How it practically plays out: teen members can switch between counselors on
our platform if they are not satisfied with their first match. If they don't
find a match that is a fit within the first few sessions, we do offer a money
back guarantee.

We do also focus in the upfront assessment on gathering the input we need from
both the teen AND the parent to make the matches we select higher quality.
This input includes goals, needs, specialty areas, interests and hobbies --
among other inputs.

------
hereme888
"That is why an average of 11 years pass between when a teenager first needs
mental health support and when they eventually start receiving it in their 20s
or even later."

As a medical student interested in psychiatry and rehab, that is mindblowing
and touching.

I really with you the best with this!

------
euse42
I’d also love to learn more about increasing access for young people. I spent
many years working with low income teens and unfortunately this pricing is
entirely out of reach. Do you have any plans to offer free services for the
young people most in need who could never afford to pay out of pocket.
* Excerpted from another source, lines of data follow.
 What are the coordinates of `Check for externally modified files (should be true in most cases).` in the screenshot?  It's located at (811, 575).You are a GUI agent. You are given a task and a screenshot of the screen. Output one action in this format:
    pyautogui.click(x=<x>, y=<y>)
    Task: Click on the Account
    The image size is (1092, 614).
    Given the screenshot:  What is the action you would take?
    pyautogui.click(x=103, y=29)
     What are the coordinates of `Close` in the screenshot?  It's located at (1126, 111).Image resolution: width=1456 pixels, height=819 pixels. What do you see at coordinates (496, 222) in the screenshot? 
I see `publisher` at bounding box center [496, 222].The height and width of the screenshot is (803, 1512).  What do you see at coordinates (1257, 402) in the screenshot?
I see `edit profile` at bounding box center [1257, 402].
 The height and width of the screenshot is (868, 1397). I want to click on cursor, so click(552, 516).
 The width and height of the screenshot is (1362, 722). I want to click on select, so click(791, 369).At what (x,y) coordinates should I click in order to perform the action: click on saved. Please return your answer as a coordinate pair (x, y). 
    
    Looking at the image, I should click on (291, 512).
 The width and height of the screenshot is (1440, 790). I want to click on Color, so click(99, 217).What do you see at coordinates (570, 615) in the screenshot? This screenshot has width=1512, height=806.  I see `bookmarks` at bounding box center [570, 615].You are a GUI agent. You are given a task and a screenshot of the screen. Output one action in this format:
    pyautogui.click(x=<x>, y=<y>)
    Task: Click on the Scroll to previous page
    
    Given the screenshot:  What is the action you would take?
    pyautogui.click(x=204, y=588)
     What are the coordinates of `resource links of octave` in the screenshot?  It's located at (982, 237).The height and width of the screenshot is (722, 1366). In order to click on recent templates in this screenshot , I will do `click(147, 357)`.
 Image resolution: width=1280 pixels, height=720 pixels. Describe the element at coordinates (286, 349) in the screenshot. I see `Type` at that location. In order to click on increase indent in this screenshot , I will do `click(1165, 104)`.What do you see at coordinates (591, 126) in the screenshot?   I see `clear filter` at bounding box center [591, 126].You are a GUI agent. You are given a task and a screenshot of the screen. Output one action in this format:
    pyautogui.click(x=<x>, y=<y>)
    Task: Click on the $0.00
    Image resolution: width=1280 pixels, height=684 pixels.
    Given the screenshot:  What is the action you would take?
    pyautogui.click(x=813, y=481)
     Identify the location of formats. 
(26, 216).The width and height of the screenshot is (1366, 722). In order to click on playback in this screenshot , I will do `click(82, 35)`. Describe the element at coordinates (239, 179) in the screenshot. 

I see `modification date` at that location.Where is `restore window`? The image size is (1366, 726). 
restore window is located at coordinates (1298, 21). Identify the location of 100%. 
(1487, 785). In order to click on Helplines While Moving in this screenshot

I’ve also worked with young people whose parents, even if they could have
afforded it, didn’t believe in therapy and weren’t willing to support their
child’s efforts to obtain it. So yet another reason why access is super
important.

Just as a reference point, I run OkaySo, we offer free support on sex,
relationships, and identity to young people. Happy to chat and connect. elise
at okayso dot co (not com)

Thanks for this work!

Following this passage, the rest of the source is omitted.